### Source listing

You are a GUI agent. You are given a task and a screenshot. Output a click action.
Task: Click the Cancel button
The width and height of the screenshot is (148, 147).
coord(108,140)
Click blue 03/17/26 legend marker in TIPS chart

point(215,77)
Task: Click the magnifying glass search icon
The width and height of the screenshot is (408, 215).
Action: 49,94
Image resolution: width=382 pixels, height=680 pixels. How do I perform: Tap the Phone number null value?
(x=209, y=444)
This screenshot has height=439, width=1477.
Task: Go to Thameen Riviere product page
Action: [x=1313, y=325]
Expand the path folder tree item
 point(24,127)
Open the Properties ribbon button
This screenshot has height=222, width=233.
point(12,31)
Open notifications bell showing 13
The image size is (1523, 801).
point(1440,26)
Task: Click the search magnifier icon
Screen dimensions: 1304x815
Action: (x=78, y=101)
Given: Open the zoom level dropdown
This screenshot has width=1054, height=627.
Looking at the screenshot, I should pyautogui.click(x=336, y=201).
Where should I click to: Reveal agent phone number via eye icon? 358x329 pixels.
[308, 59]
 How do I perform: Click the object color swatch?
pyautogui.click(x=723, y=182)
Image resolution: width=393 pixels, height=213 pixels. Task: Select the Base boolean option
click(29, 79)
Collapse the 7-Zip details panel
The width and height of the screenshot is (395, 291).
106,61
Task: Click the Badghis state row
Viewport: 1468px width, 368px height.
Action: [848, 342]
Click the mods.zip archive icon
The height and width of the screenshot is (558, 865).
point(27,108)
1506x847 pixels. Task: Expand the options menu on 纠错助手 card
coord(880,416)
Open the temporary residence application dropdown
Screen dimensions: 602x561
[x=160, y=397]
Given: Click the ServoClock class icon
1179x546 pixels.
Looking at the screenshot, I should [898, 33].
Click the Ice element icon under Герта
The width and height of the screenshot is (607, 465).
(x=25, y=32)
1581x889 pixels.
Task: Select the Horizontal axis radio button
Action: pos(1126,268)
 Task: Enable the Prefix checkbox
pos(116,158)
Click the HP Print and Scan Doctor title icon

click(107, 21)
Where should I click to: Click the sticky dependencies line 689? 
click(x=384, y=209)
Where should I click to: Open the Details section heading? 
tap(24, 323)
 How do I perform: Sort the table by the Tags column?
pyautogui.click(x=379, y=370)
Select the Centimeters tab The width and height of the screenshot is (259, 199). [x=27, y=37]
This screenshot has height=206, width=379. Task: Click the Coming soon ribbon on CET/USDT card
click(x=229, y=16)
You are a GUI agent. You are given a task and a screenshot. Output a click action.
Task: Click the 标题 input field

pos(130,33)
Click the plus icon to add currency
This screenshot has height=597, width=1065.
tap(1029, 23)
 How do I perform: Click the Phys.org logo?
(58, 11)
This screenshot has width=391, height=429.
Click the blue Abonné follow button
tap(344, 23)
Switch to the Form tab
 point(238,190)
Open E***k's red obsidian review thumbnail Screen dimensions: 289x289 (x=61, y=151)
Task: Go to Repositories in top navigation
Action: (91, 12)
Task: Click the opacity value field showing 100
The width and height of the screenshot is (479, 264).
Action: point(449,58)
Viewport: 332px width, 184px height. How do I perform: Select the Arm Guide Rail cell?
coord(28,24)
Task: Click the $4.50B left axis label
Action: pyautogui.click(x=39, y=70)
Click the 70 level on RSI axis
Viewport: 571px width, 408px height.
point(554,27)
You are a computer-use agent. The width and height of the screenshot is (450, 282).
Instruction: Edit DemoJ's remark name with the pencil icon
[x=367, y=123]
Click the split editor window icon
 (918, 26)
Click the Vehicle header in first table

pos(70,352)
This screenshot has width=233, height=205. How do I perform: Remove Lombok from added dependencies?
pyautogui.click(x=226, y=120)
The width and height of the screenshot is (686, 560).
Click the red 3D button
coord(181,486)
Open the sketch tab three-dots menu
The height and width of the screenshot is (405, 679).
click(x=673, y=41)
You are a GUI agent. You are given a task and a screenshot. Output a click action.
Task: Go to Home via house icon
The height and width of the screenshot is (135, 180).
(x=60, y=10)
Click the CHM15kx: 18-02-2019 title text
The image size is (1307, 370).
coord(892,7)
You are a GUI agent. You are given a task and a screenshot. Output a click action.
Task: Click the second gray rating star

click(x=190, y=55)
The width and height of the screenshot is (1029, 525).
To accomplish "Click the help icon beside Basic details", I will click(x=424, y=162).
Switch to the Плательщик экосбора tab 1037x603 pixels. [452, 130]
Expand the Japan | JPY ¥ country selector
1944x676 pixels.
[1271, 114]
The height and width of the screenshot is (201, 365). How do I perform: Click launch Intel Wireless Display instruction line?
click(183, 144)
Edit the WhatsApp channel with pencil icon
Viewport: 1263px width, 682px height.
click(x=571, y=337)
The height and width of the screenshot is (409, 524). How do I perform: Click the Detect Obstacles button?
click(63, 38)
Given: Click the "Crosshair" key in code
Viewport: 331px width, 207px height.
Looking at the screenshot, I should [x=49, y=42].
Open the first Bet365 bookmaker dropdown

### Given problem
Copy the listing above line for line, with nothing changed.

### Response below
You are a GUI agent. You are given a task and a screenshot. Output a click action.
Task: Click the Cancel button
The width and height of the screenshot is (148, 147).
coord(108,140)
Click blue 03/17/26 legend marker in TIPS chart

point(215,77)
Task: Click the magnifying glass search icon
The width and height of the screenshot is (408, 215).
Action: 49,94
Image resolution: width=382 pixels, height=680 pixels. How do I perform: Tap the Phone number null value?
(x=209, y=444)
This screenshot has height=439, width=1477.
Task: Go to Thameen Riviere product page
Action: [x=1313, y=325]
Expand the path folder tree item
 point(24,127)
Open the Properties ribbon button
This screenshot has height=222, width=233.
point(12,31)
Open notifications bell showing 13
The image size is (1523, 801).
point(1440,26)
Task: Click the search magnifier icon
Screen dimensions: 1304x815
Action: (x=78, y=101)
Given: Open the zoom level dropdown
This screenshot has width=1054, height=627.
Looking at the screenshot, I should pyautogui.click(x=336, y=201).
Where should I click to: Reveal agent phone number via eye icon? 358x329 pixels.
[308, 59]
 How do I perform: Click the object color swatch?
pyautogui.click(x=723, y=182)
Image resolution: width=393 pixels, height=213 pixels. Task: Select the Base boolean option
click(29, 79)
Collapse the 7-Zip details panel
The width and height of the screenshot is (395, 291).
106,61
Task: Click the Badghis state row
Viewport: 1468px width, 368px height.
Action: [848, 342]
Click the mods.zip archive icon
The height and width of the screenshot is (558, 865).
point(27,108)
1506x847 pixels. Task: Expand the options menu on 纠错助手 card
coord(880,416)
Open the temporary residence application dropdown
Screen dimensions: 602x561
[x=160, y=397]
Given: Click the ServoClock class icon
1179x546 pixels.
Looking at the screenshot, I should [898, 33].
Click the Ice element icon under Герта
The width and height of the screenshot is (607, 465).
(x=25, y=32)
1581x889 pixels.
Task: Select the Horizontal axis radio button
Action: pos(1126,268)
 Task: Enable the Prefix checkbox
pos(116,158)
Click the HP Print and Scan Doctor title icon

click(107, 21)
Where should I click to: Click the sticky dependencies line 689? 
click(x=384, y=209)
Where should I click to: Open the Details section heading? 
tap(24, 323)
 How do I perform: Sort the table by the Tags column?
pyautogui.click(x=379, y=370)
Select the Centimeters tab The width and height of the screenshot is (259, 199). [x=27, y=37]
This screenshot has height=206, width=379. Task: Click the Coming soon ribbon on CET/USDT card
click(x=229, y=16)
You are a GUI agent. You are given a task and a screenshot. Output a click action.
Task: Click the 标题 input field

pos(130,33)
Click the plus icon to add currency
This screenshot has height=597, width=1065.
tap(1029, 23)
 How do I perform: Click the Phys.org logo?
(58, 11)
This screenshot has width=391, height=429.
Click the blue Abonné follow button
tap(344, 23)
Switch to the Form tab
 point(238,190)
Open E***k's red obsidian review thumbnail Screen dimensions: 289x289 (x=61, y=151)
Task: Go to Repositories in top navigation
Action: (91, 12)
Task: Click the opacity value field showing 100
The width and height of the screenshot is (479, 264).
Action: point(449,58)
Viewport: 332px width, 184px height. How do I perform: Select the Arm Guide Rail cell?
coord(28,24)
Task: Click the $4.50B left axis label
Action: pyautogui.click(x=39, y=70)
Click the 70 level on RSI axis
Viewport: 571px width, 408px height.
point(554,27)
You are a computer-use agent. The width and height of the screenshot is (450, 282).
Instruction: Edit DemoJ's remark name with the pencil icon
[x=367, y=123]
Click the split editor window icon
 (918, 26)
Click the Vehicle header in first table

pos(70,352)
This screenshot has width=233, height=205. How do I perform: Remove Lombok from added dependencies?
pyautogui.click(x=226, y=120)
The width and height of the screenshot is (686, 560).
Click the red 3D button
coord(181,486)
Open the sketch tab three-dots menu
The height and width of the screenshot is (405, 679).
click(x=673, y=41)
You are a GUI agent. You are given a task and a screenshot. Output a click action.
Task: Go to Home via house icon
The height and width of the screenshot is (135, 180).
(x=60, y=10)
Click the CHM15kx: 18-02-2019 title text
The image size is (1307, 370).
coord(892,7)
You are a GUI agent. You are given a task and a screenshot. Output a click action.
Task: Click the second gray rating star

click(x=190, y=55)
The width and height of the screenshot is (1029, 525).
To accomplish "Click the help icon beside Basic details", I will click(x=424, y=162).
Switch to the Плательщик экосбора tab 1037x603 pixels. [452, 130]
Expand the Japan | JPY ¥ country selector
1944x676 pixels.
[1271, 114]
The height and width of the screenshot is (201, 365). How do I perform: Click launch Intel Wireless Display instruction line?
click(183, 144)
Edit the WhatsApp channel with pencil icon
Viewport: 1263px width, 682px height.
click(x=571, y=337)
The height and width of the screenshot is (409, 524). How do I perform: Click the Detect Obstacles button?
click(63, 38)
Given: Click the "Crosshair" key in code
Viewport: 331px width, 207px height.
Looking at the screenshot, I should [x=49, y=42].
Open the first Bet365 bookmaker dropdown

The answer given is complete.